Siebentes Kapitel

[32] Lange dauert die Freude nicht.


Nach dieser Digression über das Studium des Talmuds komme ich auf meine Geschichte zurück. Ich wurde, wie oben gesagt, nach Iwenez in die Schule gebracht. Mein Vater gab mir einen Brief an den Oberrabbiner dieses Ortes mit, der ein Verwandter von uns war, worin er ihn bat, mich einem tüchtigen Lehrmeister zu übergeben und auf meine Progressen im Studieren achtzuhaben. Er übergab mich aber einem gemeinen Schullehrer und sagte, ich sollte ihn alle Sabbate besuchen, um mich von ihm examinieren zu lassen, welches ich auch pünktlich befolgte.
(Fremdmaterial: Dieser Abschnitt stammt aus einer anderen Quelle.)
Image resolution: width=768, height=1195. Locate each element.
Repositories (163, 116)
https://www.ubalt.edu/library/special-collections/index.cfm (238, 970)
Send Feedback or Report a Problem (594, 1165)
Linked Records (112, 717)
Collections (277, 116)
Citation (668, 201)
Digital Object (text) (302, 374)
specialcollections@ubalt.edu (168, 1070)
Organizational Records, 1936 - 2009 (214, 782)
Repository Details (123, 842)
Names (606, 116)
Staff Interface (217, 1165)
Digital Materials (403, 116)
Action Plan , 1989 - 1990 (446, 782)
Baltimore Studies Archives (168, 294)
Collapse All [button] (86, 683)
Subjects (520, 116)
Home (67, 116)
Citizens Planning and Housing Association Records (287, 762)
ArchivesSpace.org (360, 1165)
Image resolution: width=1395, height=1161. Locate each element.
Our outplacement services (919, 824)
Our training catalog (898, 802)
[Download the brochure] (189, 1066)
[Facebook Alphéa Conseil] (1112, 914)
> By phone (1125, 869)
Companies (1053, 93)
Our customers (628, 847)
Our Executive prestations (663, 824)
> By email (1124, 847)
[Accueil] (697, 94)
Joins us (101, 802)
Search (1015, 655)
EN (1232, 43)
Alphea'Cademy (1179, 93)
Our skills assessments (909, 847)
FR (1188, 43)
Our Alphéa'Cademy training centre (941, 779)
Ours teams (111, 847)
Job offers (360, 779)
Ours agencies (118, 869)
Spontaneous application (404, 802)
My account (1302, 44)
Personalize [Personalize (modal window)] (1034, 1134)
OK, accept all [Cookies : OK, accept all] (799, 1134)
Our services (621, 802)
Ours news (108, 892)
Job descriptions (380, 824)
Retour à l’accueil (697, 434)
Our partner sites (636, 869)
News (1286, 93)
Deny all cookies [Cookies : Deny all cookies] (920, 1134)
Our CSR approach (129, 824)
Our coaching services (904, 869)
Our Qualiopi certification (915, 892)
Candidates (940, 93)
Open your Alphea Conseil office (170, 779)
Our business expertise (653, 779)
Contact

Dieses dauerte aber nicht lange, denn da ich bei einem solchen Examen einstmals gegen meine Lektion zu disputieren und Einwendungen zu machen anfing, fragte mich der Oberrabbiner, ohne etwas darauf zu erwidern, ob ich diese Einwendungen auch meinem Lehrer vorgetragen hätte? »Freilich!« erwiderte ich. »Nun,[32] und was hat der Lehrer dazu gesagt?« »Nichts, was zur Sache gehört,« erwiderte ich, »außer daß er mir Stillschweigen auferlegte und sagte: ›Ein Junge muß nicht naseweis sein; er muß bloß darauf sehen, seine Lektion zu fassen, nicht aber seinen Lehrer mit Fragen überhäufen.‹« »So!« sagte der Oberrabbiner, »ei, dein Lehrer ist gar zu kommode, wir wollen dies ändern. Ich selbst will dir Unterricht geben; bloß aus Freundschaft will ich es tun und hoffe, daß so wenig dein Vater als dein voriger Lehrer dagegen etwas einzuwenden haben werden. Das Lehrgeld, was dein Vater für dich bezahlen wird, soll dein Lehrer ohne Abzug erhalten.«

Auf diese Art bekam ich also den Oberrabbiner zum Lehrer. Dieser schlug mit mir einen ganz eigenen Weg ein. Keine wöchentlichen Lektionen, die so lange repetiert werden, bis sie dem Gedächtnis eingeprägt sind, keine Pensa, die der Schüler für sich machen muß, und wobei er sehr oft eines einzigen Wortes, einer Redensart wegen, die zur Hauptsache wenig beitragen, in dem Laufe seiner Gedanken aufgehalten wird; seine Methode unterschied sich von allem diesem. Er ließ mich in seiner Gegenwart ex tempore etwas aus dem Talmud explizieren, unterhielt sich mit mir darüber, erklärte mir so viel als nötig war, um meinen Geist in Selbsttätigkeit zu setzen, und lenkte durch Fragen und Antworten meine Aufmerksamkeit von allen Nebensachen ab auf die Hauptsache, wodurch ich in kurzer Zeit alle vorerwähnten drei Grade des talmudistischen Studiums erreichte.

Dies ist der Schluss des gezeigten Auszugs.